Ex Deo – Caligvla
I’ll completely open about my dislike of growling and death metal- even melodic death metal. Though with this latter genre I do tend to like the music more if not the vocal style. But I was intrigued by the concept of Italy’s Ex Deo, a melodic death metal band whose subject matter is ancient Roman history, something that is right up my alley, since I studied it in university. When the promo became available to me, I decided to give it a whirl, and my God, I have spun this CD so many times in the past couple of weeks it’s actually shocking. In short, I love it.
Perhaps it’s not surprising, after all, that I like this as much as I do. Not only do I enjoy the topic, Caligvla, one of Rome’s most infamous emperors – for all the wrong reasons – but because the music surprised me with its epicness, it’s buoyant symphonics, and it’s songs with a lot of energy and bounce.
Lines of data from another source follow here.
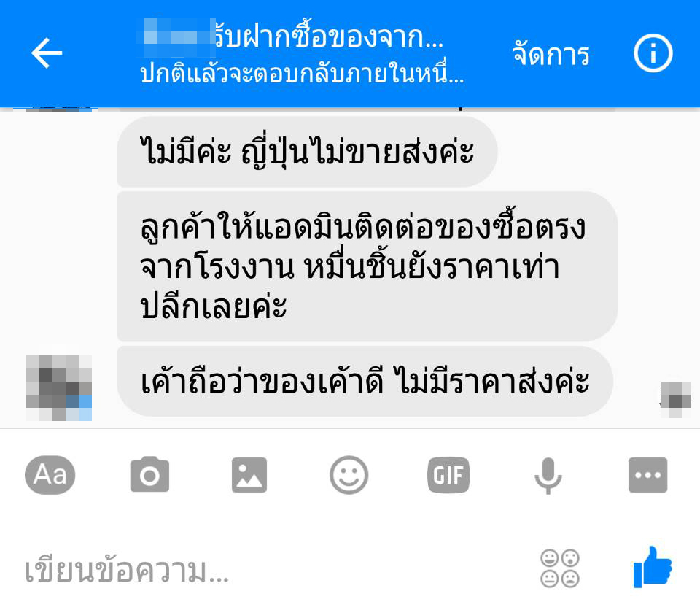Open the smiley sticker icon
This screenshot has width=700, height=610.
pos(349,475)
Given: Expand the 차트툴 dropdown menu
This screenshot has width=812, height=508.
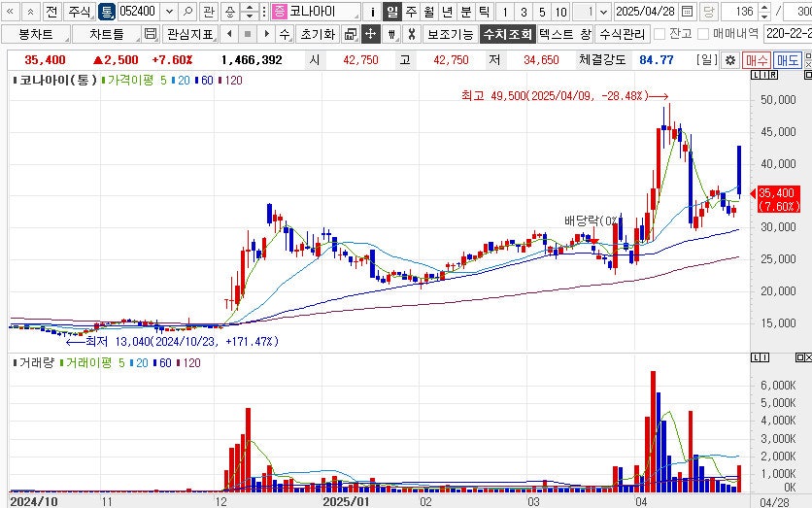Looking at the screenshot, I should (107, 34).
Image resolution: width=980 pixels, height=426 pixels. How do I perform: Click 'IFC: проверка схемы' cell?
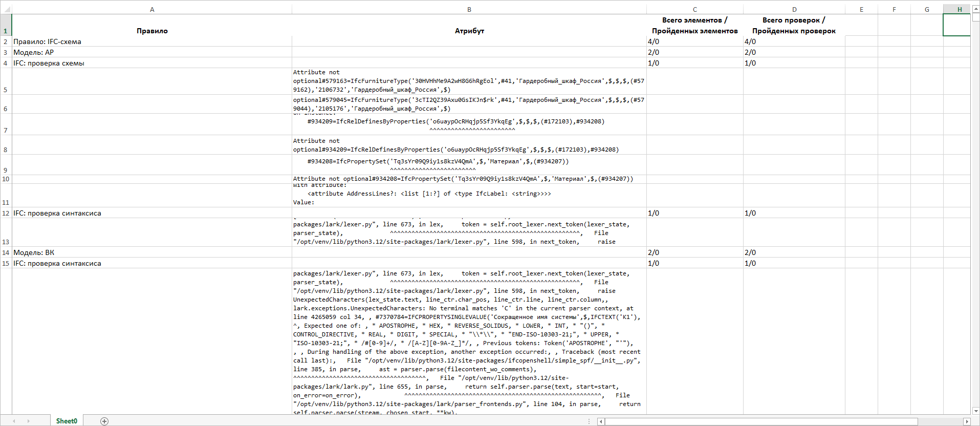(x=49, y=63)
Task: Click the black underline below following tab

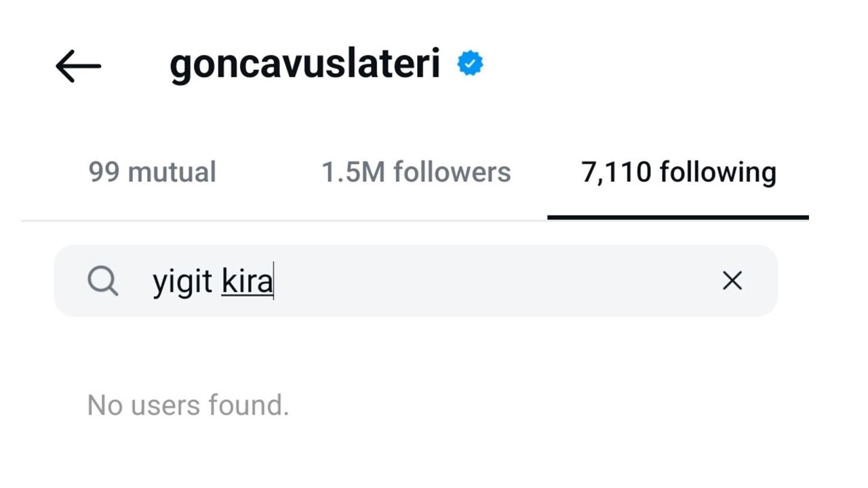Action: pos(678,218)
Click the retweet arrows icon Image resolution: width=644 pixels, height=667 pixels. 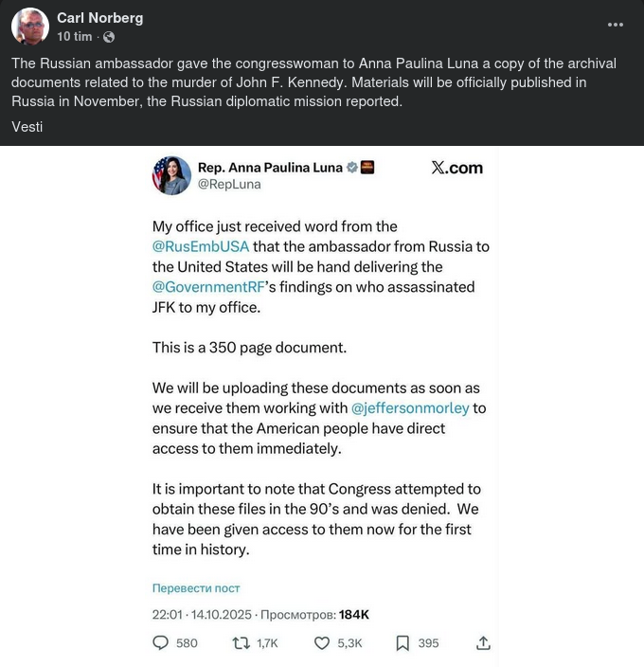pos(242,642)
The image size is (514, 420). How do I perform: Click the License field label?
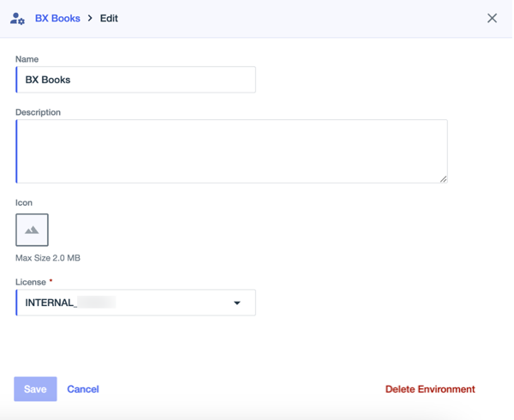pyautogui.click(x=30, y=282)
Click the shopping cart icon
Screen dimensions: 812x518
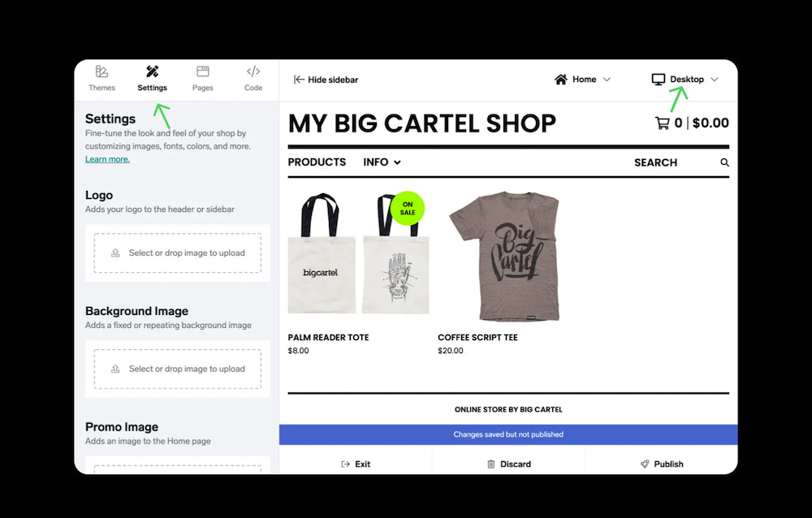point(662,123)
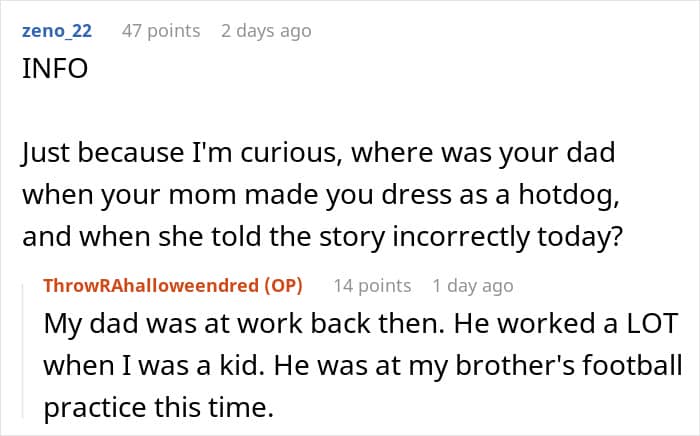The image size is (700, 436).
Task: Open the "2 days ago" comment permalink
Action: coord(265,31)
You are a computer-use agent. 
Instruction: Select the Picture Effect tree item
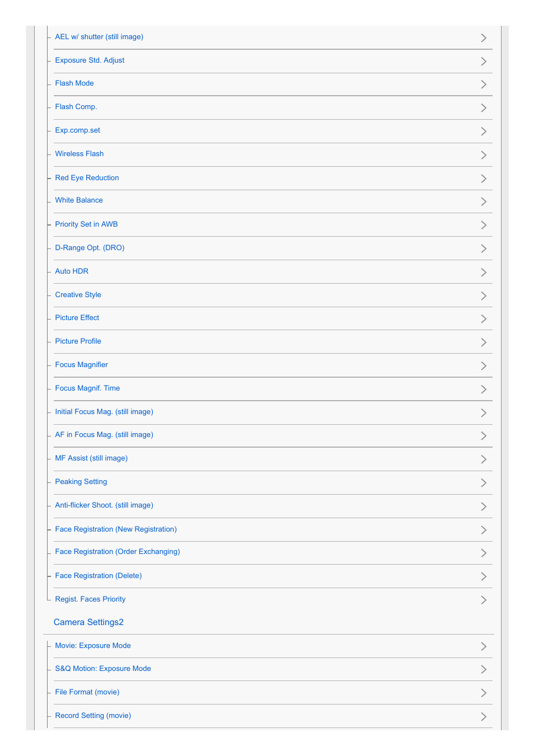pos(77,318)
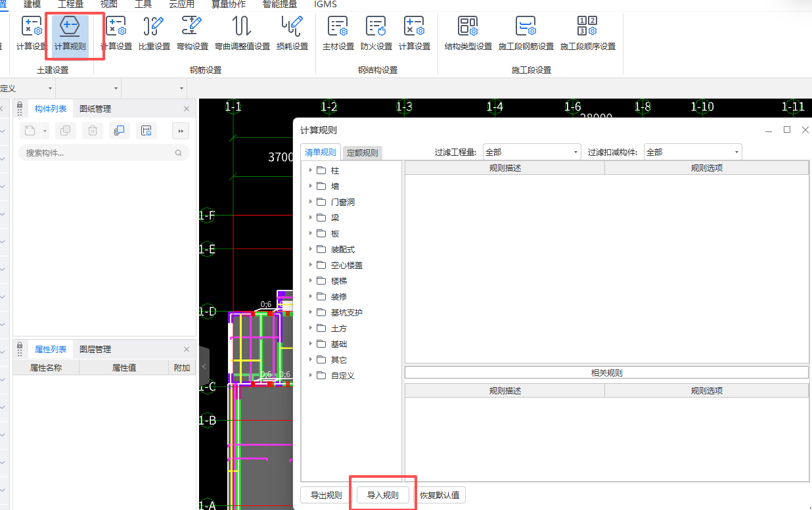Click the 导入规则 button
This screenshot has width=812, height=510.
(382, 495)
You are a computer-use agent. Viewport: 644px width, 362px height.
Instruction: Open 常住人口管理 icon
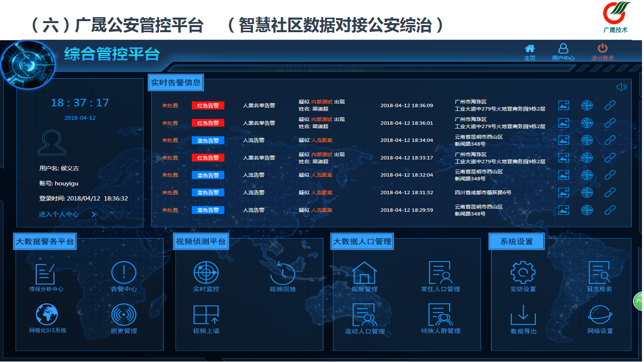click(440, 273)
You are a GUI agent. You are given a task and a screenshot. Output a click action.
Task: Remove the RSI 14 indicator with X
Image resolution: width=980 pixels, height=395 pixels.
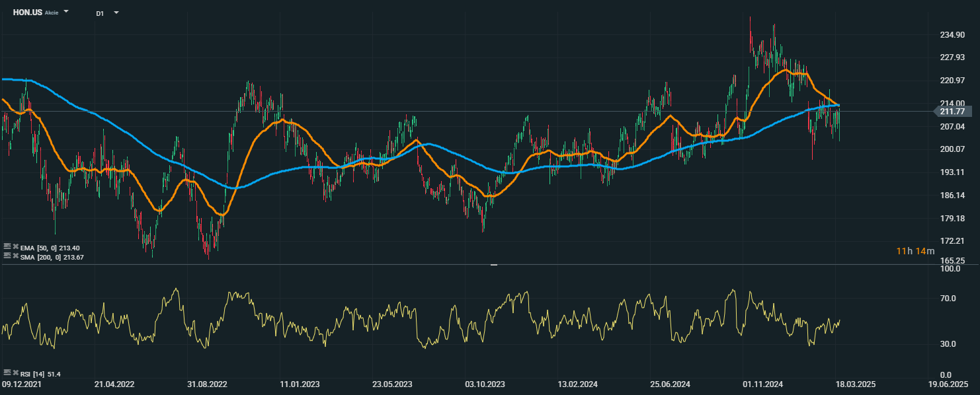(15, 374)

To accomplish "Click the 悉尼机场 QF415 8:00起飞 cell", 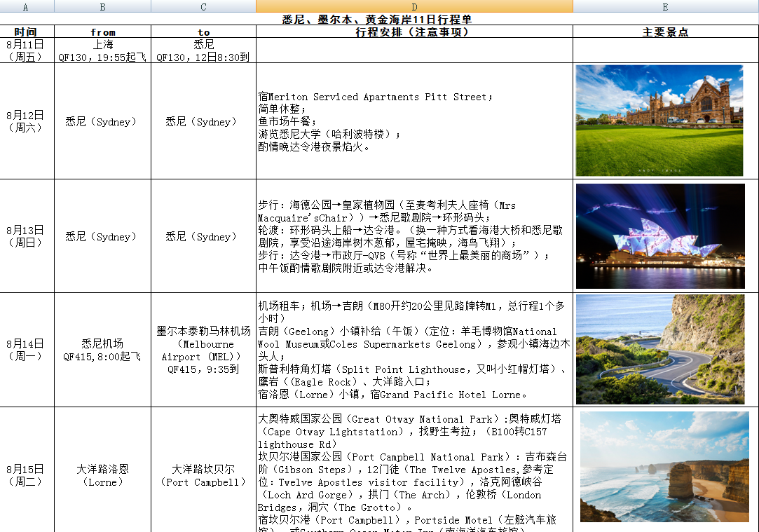I will click(102, 350).
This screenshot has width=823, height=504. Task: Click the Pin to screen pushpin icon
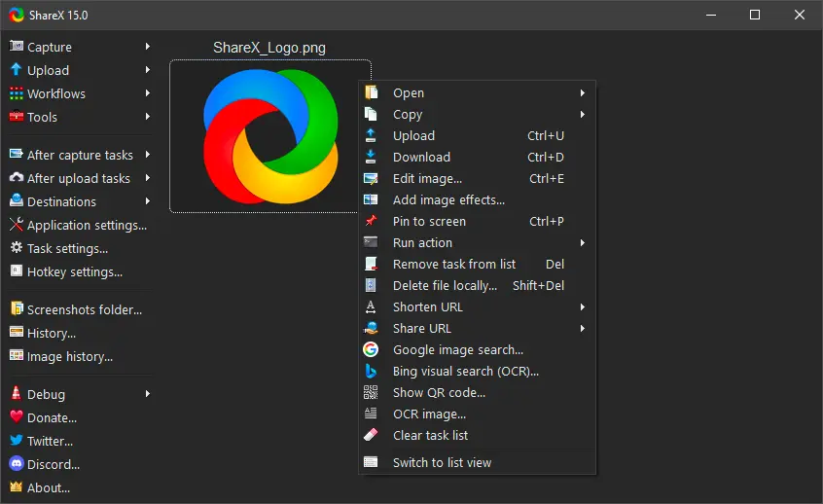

As one reviewer pointed out, without the death metal vocals, we’d basically have a decent symphonic power metal thing going here. Now, this reviewer also panned the album, saying that it was too accessible and not “real” death metal. But perhaps it’s the accessibility of it that is making it appeal to me, a virtual neophyte to this kind of music. True, the song structures are basically symphonic power metal, so perhaps that familiarity worked in my favour, too.
The songs are ridiculously catchy. The opener, “I Caligvla”, starts off with a regal trumpet blare, accompanied by a choir chanting something probably in Latin (I lost all my Latin years ago), and lead singer, Maurizio Iacono (also of Kataklysm, I have no idea who they are) shouting: “On this glorious day, I declare, Gaius Augustus Germanicus emperor of Rome!” The song then chugs into the super hooky chorus:
I, Caligvla am god made flesh, thy rope around your neck… this is the will of the gods!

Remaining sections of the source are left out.